Гости, кто в состоянье еще был, пьяно потянулись из застолья, засобирались по домам. Параня кидалась каждому навстречу, тыкалась в грудь седой головой, упрашивала, ведь деревенская родня, что зубная болесть: ее унять надо, уважить надо.
– Простите, ежели што не по уму. Завтра на блины милости просим. Уж не пообидьте.
...А осенняя ночь досыпала свое, по-за рекой снятым молоком выступил в закрайке неба утренний свет, и словно вдогон ему Паранин петух отбил зорю. Темь сдвигалась, и видно стало, как на оловянной реке круто завивались водяные струи. Еще за окнами свадебной избы мельтешили тени, но звуки уже умерли, и особенная утренняя тишина полонила деревню: вот постоишь на безлюдной улице минуту-другую, и покажется, что все вымерло вокруг, и станет тогда жутко.
Радюшин, покачиваясь и мыча что-то под нос, докурил папиросу, стрельнул ею в подугорье, и клюквенный огонек робко высветил короткую дугу. Жена стояла подле, молчала, подлаживаясь под мужа, боялась перечить. Но утренний холод, да после избяного тепла, взял свое; Нюра передернула плечами, подхватила Радюшина под локоть.
– Поздно уж, Коля... Пойдем домой.
Радюшин вырвал руку и шально кинулся под гору, пьяно подхватывая ногами тропинку: его вынесло на самый урез реки, и он едва удержался на осклизлом камешнике. Сверху просительно и звонко звала жена:
– Коля, ты куда... Коля-ня-а...
Радюшин в мутном безразличии и с каким-то тайным злорадством (пусть-пусть поорет) завалился в лодку и, замутив мотором воду, круто вывернул посудину вниз по теченью.
2
Река поднесла лодку к родной деревне еще в утренней сумеречности. Нынче народ залеживался, привык поспать, и редкий раностав, ежели и был в Погорельцах, коротал темные часы в своем житье. Вязкий сырой воздух слоился над водой, и было непонятно, то ли дым печной прогибается над рекой, то ли мелкий дождь бусит, похожий на дым. Затяжной угор бурел, слегка маслянился, и там, на самой лысинке его, едва виднелись коньки крыш.
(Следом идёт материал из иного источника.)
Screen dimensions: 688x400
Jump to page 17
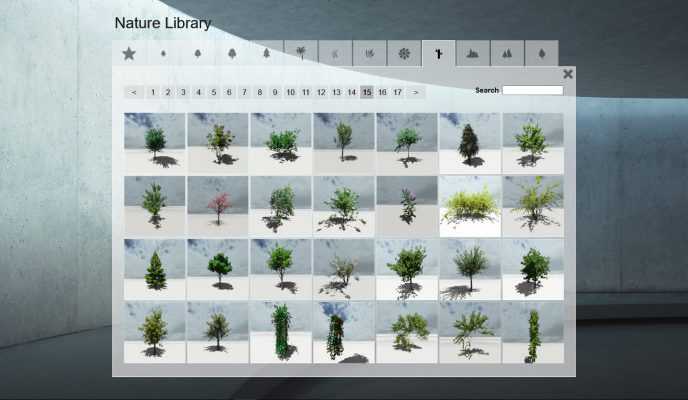point(398,92)
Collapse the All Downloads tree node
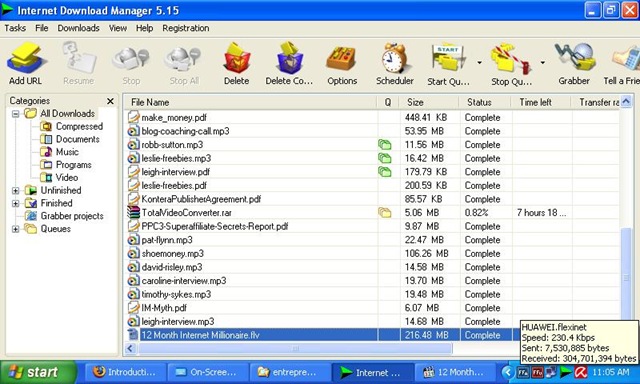 [16, 113]
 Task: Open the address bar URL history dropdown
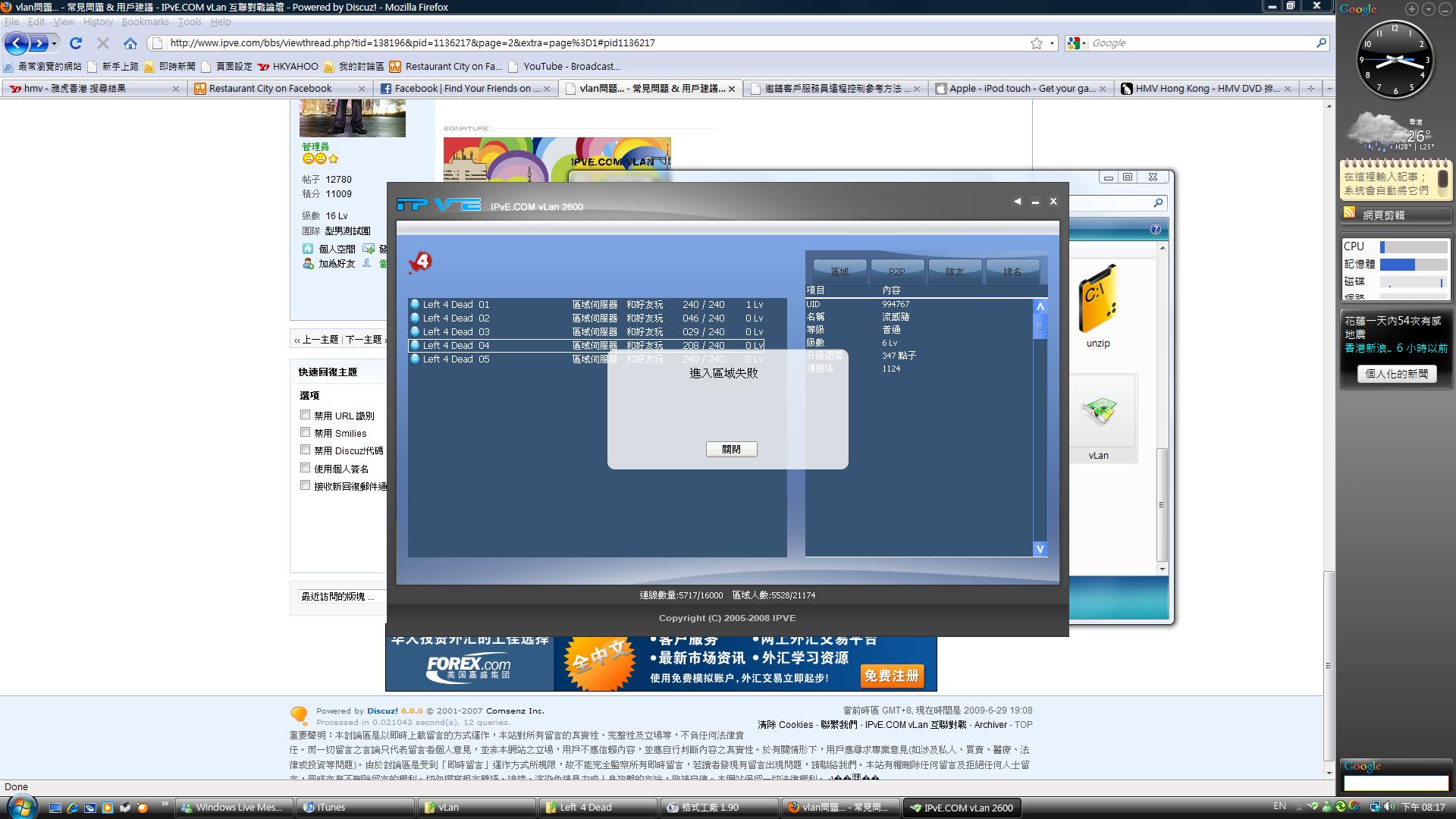click(1053, 43)
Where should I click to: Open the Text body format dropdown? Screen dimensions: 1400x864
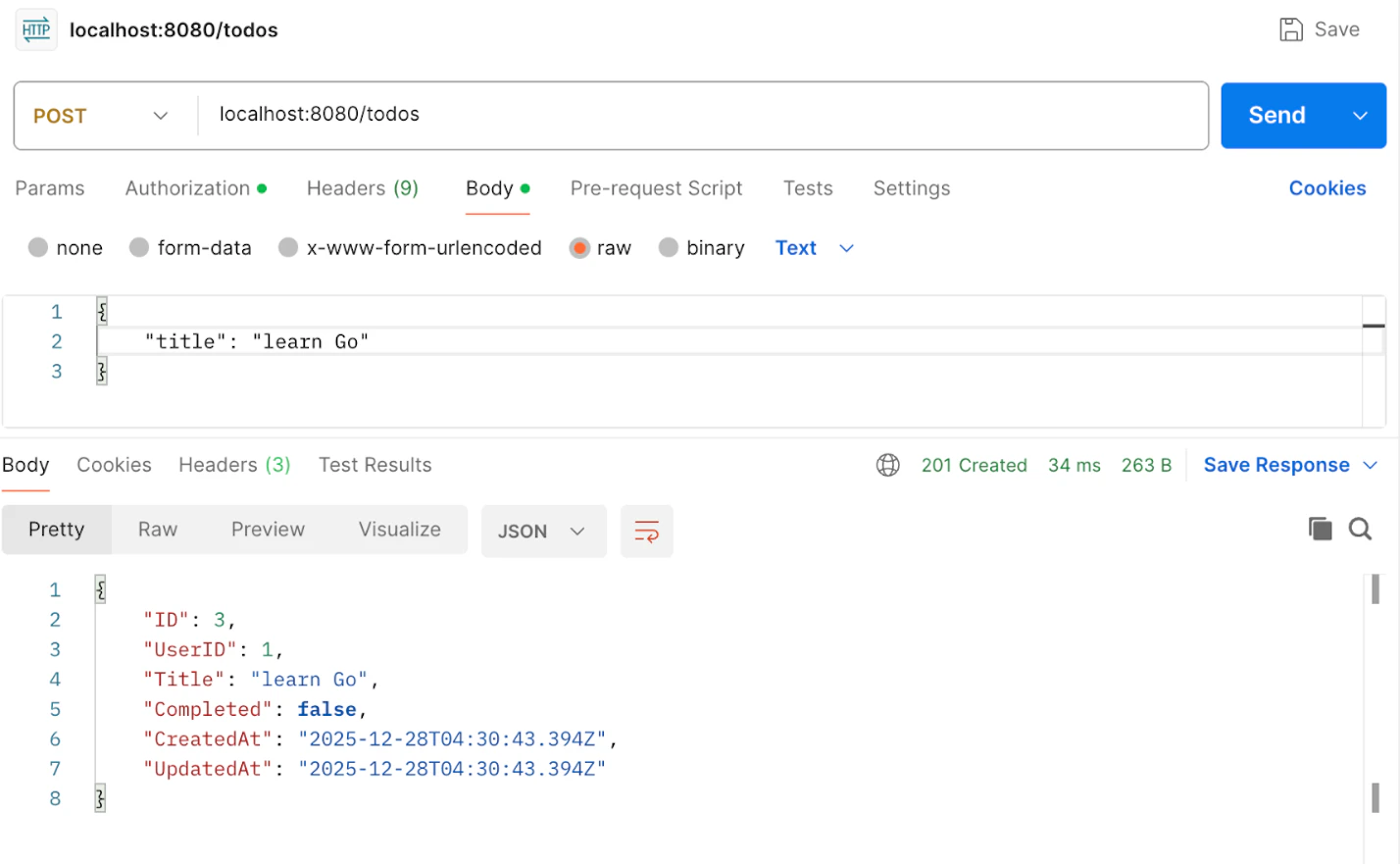tap(814, 248)
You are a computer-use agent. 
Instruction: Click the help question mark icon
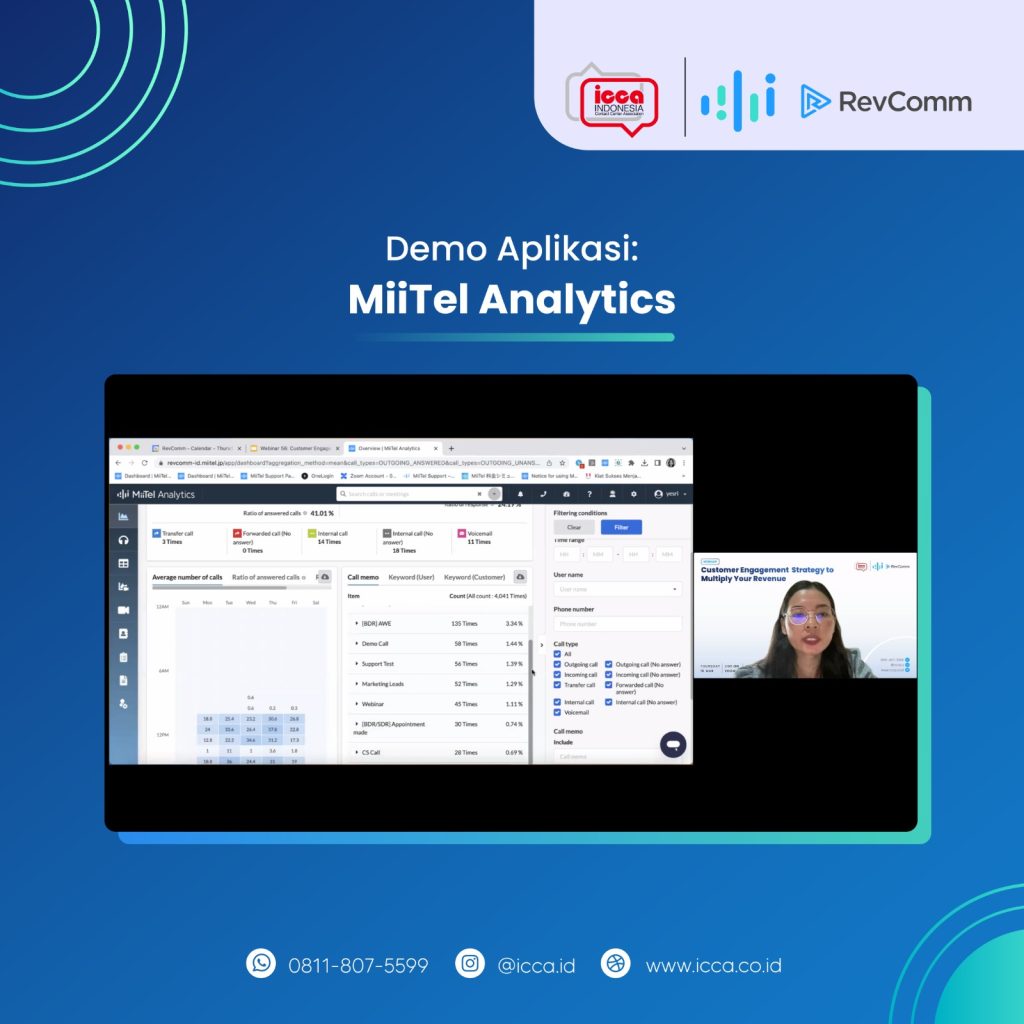pos(589,494)
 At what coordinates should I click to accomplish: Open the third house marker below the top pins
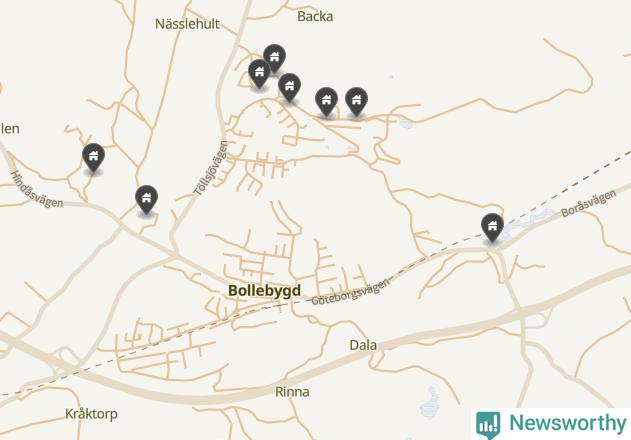[x=289, y=87]
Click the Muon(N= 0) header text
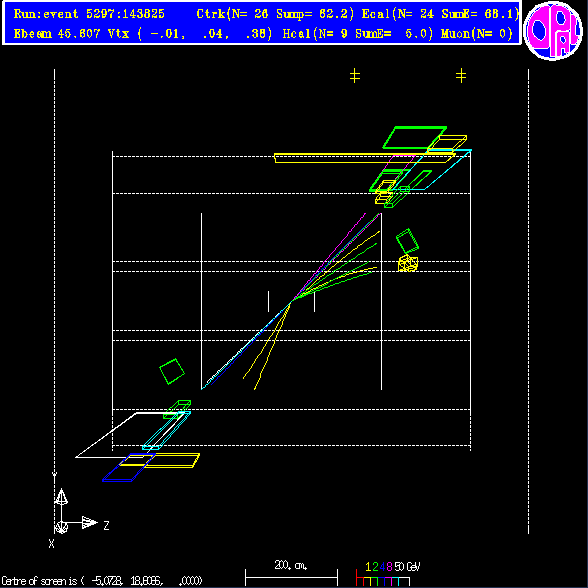 (477, 34)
Зачем середки ночи кинулся к матери – Радюшин не сказал бы сейчас. Как вор, словно тать лесной, он овражком прокрался к отцовой избе, близорукой, поклонившейся земле, и вздохнул с облегчением лишь на задах своего дома, когда миновал зоркий чужой догляд. Родная деревня умирала неторопливо, но обреченно, знать повинуясь какой-то чужой настойчивой воле (вот и свет ныне отключили, оголили столбы), и сейчас в утреннем стеколке едва брезжила керосиновая лампешка.
Молодым бы только и понежиться, а то в старости какой сон, так – мученье одно: едва прикорнул на одно ухо, а тут уж словно подтыкает кто, велит вставать, вот и полуношничает, отбывает ночь нажившийся человек. И не поймет того, что, быть может, мать-природа напоминает ему: после належишься, а сейчас не дремли, мил человек, не трать времени попусту, иссякает твой родничок, и потому лови, имай губами последние студеные капли; послушай, пока возможно, как дышит земля, трепещет осенняя птица на ветке рябины, звонко дробит в кадцу небесная влага. Послушай, человече, приглядись зорчее и внутрь себя, и в мир за окном, ведь от твоего века осталась одна краюшка, крохотный неровный ломотек: а после уж все. И хоть устал от жизни, измаялся, быть может, самой последней кровиночкой, но через мученье скоротай в бессоннице закатные дни, проживи их.